_WHAT YOU WILL DO_. Consider the listing below. Extract exactly the lines from the line containing "Task: Click the 新车注册登记预选号牌 plate icon" to the line containing "Given: Click the 200 — 1000 МВт legend label", both included.

_INFORMATION GIVEN_.
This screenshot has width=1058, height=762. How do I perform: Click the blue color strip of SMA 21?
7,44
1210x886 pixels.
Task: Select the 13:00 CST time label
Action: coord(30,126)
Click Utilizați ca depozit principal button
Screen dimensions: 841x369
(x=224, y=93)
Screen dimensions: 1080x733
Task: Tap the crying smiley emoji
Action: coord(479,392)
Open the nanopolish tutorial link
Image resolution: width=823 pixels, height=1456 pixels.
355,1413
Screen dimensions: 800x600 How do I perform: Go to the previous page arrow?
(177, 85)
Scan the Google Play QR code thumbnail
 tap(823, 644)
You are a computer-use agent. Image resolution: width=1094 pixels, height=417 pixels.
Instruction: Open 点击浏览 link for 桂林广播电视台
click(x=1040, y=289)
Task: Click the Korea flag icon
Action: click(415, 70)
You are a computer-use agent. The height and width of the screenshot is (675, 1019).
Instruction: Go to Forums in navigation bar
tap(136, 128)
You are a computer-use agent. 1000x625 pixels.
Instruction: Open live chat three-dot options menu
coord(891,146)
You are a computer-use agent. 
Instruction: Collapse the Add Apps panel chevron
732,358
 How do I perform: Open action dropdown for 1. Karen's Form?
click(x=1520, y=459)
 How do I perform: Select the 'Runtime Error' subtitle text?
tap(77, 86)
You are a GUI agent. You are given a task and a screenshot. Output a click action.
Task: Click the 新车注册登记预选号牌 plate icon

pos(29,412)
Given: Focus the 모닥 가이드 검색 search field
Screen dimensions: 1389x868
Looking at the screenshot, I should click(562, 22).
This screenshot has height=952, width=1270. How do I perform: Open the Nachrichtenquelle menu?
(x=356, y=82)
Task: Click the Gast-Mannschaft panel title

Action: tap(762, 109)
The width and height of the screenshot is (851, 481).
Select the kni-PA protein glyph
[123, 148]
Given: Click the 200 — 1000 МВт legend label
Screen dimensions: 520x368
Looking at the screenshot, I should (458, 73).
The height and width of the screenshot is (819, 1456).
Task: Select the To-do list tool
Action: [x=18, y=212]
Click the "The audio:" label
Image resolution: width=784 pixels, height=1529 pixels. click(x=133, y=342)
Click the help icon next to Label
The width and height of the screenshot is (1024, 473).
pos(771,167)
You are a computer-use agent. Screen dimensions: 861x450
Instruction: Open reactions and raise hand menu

_COMPLETED TASK_.
Task: Click the 新车注册登记预选号牌 plate icon

pos(29,412)
Given: Focus the 모닥 가이드 검색 search field
Screen dimensions: 1389x868
Looking at the screenshot, I should click(562, 22).
This screenshot has height=952, width=1270. How do I perform: Open the Nachrichtenquelle menu?
(x=356, y=82)
Task: Click the Gast-Mannschaft panel title

Action: tap(762, 109)
The width and height of the screenshot is (851, 481).
Select the kni-PA protein glyph
[123, 148]
Given: Click the 200 — 1000 МВт legend label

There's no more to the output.